Definition
A highly toxic chemical compound containing a carbon-nitrogen group that blocks the body's cells from using oxygen, even when oxygen is present in the blood. In aviation, cyanide is most relevant as a product of combustion released when cabin materials, plastics, or upholstery burn during an in-flight or post-crash fire.
Plain English
A poison that stops your body's cells from being able to use the oxygen they receive. It is one of the dangerous gases produced when aircraft interior materials catch fire.
Context Anchor
Seen in aeromedical discussions of histotoxic hypoxia, especially when studying smoke, fire, poisoning, or toxic fumes.
Derivation
From the Greek 'kyanos,' meaning dark blue.
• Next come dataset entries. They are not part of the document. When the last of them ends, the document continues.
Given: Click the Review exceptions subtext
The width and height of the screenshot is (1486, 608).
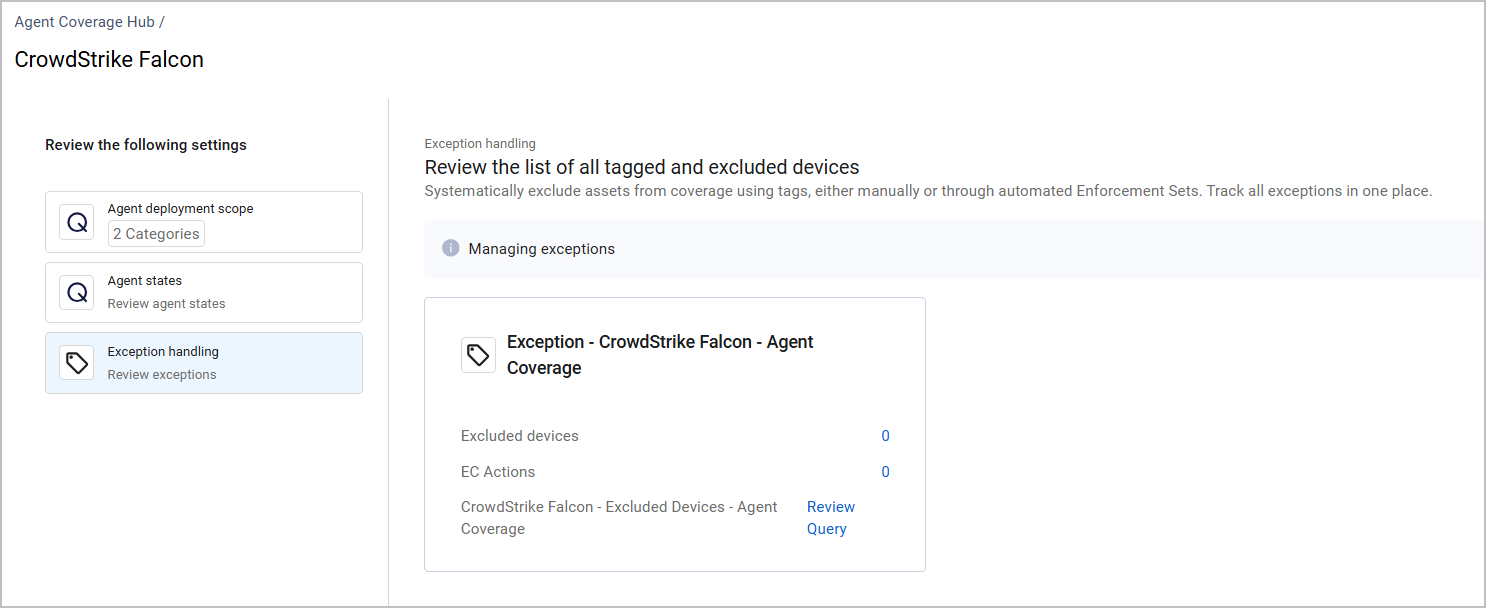Looking at the screenshot, I should tap(162, 375).
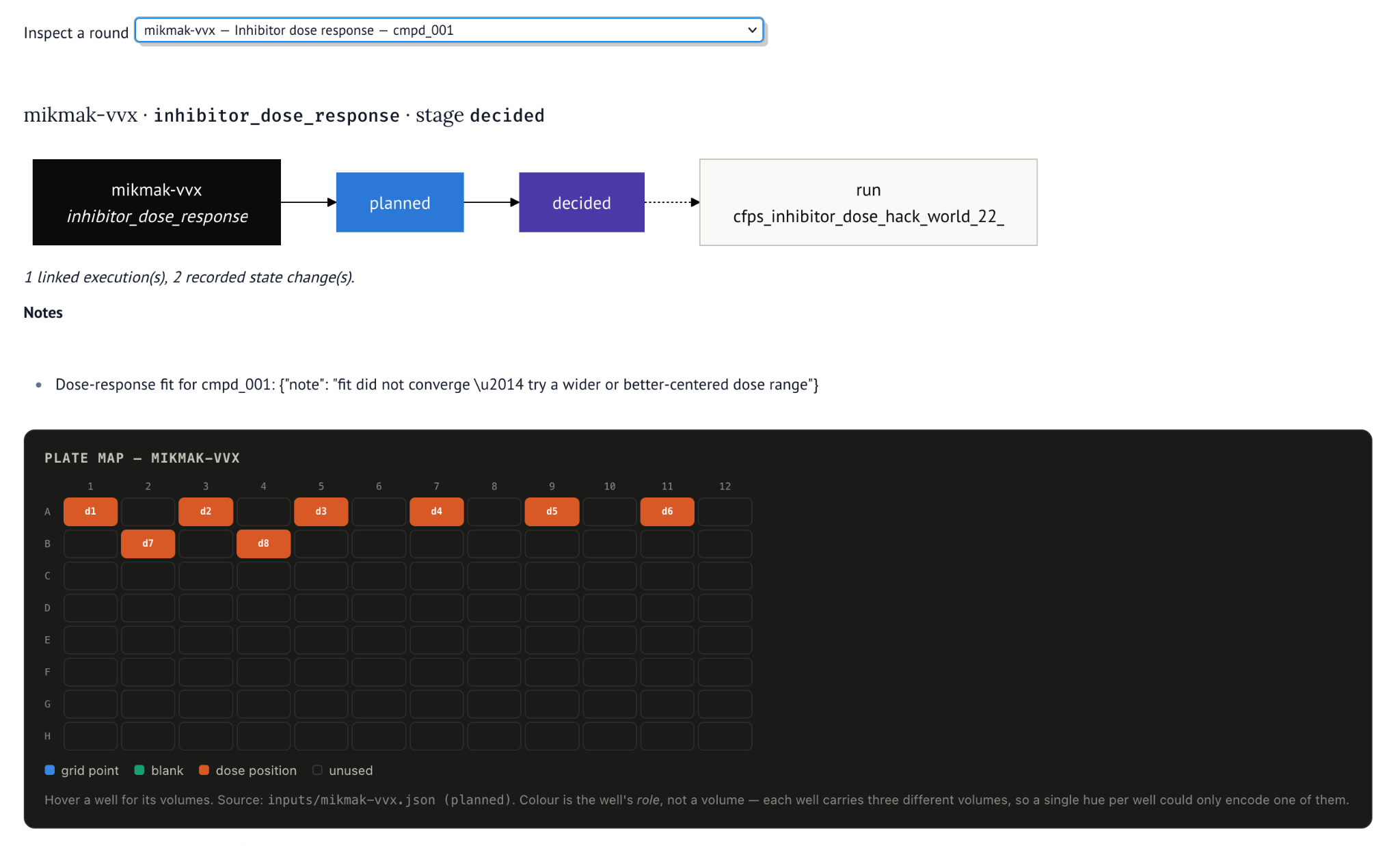Screen dimensions: 1400x846
Task: Click the decided stage box
Action: click(x=582, y=202)
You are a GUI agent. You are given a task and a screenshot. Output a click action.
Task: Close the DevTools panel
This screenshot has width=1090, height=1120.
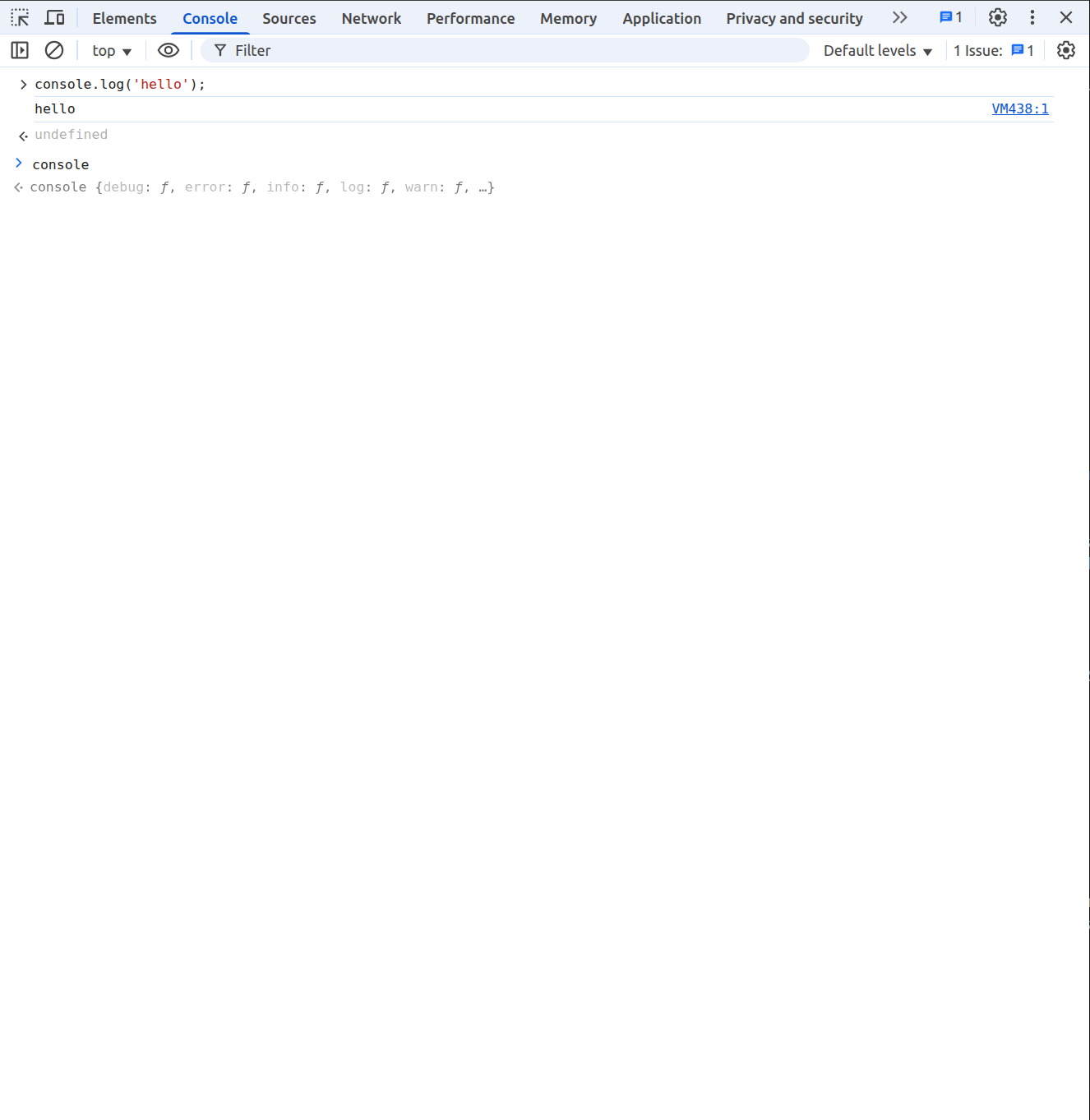pyautogui.click(x=1066, y=18)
The name comes from Prussian blue, the pigment from which the compound was first isolated. The link to aviation is indirect, but it explains why the word looks unrelated to its toxic effect.
Why Pilots Care
Inhalation of cyanide from aircraft fires or smoke can cause rapid incapacitation by inducing histotoxic hypoxia even when oxygen supply is adequate.
Grounding Statement
Even with full lungs of air, cyanide prevents cells from accepting the oxygen, so the body suffocates from the inside.
Intuition Check
Do not think of cyanide as simply “bad air” or low oxygen. The danger is that the body may be unable to use oxygen that is already present.
Example Sentence 1
Smoke from burning cabin plastics can contain cyanide, which is one reason pilots are trained to don oxygen masks immediately at the first sign of fire.
Example Sentence 2
The handbook lists cyanide poisoning as one trigger for histotoxic hypoxia during flight.